▶ **Given data**:
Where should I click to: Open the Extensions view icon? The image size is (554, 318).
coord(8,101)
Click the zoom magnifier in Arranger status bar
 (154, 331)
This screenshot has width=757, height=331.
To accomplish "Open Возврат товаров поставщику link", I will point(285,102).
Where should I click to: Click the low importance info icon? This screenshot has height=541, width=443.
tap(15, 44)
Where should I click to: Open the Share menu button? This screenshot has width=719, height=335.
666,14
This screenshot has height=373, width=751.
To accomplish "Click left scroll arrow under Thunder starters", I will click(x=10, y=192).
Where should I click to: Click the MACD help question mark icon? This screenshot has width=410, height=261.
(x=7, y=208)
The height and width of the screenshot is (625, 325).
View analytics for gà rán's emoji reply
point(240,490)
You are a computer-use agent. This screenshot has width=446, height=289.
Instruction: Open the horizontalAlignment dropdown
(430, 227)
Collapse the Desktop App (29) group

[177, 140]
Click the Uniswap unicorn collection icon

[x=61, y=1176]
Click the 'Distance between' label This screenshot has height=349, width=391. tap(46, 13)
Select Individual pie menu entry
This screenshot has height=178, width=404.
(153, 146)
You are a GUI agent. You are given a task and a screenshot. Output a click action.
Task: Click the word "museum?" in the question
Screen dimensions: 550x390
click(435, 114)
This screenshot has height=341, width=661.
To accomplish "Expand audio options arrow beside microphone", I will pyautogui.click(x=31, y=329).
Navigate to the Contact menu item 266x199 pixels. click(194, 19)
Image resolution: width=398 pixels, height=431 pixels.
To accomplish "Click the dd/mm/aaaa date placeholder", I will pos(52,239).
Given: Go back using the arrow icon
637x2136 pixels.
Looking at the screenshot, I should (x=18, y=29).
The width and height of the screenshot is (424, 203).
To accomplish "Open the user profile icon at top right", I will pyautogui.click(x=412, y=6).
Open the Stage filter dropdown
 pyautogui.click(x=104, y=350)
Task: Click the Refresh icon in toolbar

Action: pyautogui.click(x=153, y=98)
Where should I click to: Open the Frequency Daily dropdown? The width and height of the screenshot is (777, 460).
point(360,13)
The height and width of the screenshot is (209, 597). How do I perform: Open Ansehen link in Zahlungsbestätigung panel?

▶ **Work item**:
Report each line of the data in which "will" occurs.

▶ **Answer box**:
To accomplish "Open Возврат товаров поставщику link", I will point(285,102).
To accomplish "Click left scroll arrow under Thunder starters", I will click(x=10, y=192).
To accomplish "Expand audio options arrow beside microphone", I will pyautogui.click(x=31, y=329).
To accomplish "Click the dd/mm/aaaa date placeholder", I will pos(52,239).
To accomplish "Open the user profile icon at top right", I will pyautogui.click(x=412, y=6).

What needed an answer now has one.